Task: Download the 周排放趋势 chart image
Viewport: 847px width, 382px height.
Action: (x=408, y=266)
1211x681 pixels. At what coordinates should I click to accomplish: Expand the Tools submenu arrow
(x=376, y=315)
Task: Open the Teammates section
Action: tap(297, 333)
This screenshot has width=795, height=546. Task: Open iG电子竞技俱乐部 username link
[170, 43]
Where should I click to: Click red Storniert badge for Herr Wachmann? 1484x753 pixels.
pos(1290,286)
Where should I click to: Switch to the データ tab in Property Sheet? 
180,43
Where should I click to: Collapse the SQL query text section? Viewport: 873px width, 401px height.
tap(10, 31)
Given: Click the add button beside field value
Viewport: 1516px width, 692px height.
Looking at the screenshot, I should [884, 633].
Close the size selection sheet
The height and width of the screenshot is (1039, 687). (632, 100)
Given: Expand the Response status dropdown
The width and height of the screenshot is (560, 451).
•••
Copy out the entire material verbatim.

Task: Download the 周排放趋势 chart image
Viewport: 847px width, 382px height.
Action: (x=408, y=266)
1211x681 pixels. At what coordinates should I click to accomplish: Expand the Tools submenu arrow
(x=376, y=315)
Task: Open the Teammates section
Action: tap(297, 333)
This screenshot has width=795, height=546. Task: Open iG电子竞技俱乐部 username link
[170, 43]
Where should I click to: Click red Storniert badge for Herr Wachmann? 1484x753 pixels.
pos(1290,286)
Where should I click to: Switch to the データ tab in Property Sheet? 
180,43
Where should I click to: Collapse the SQL query text section? Viewport: 873px width, 401px height.
tap(10, 31)
Given: Click the add button beside field value
Viewport: 1516px width, 692px height.
Looking at the screenshot, I should [884, 633].
Close the size selection sheet
The height and width of the screenshot is (1039, 687). (632, 100)
Given: Expand the Response status dropdown
The width and height of the screenshot is (560, 451).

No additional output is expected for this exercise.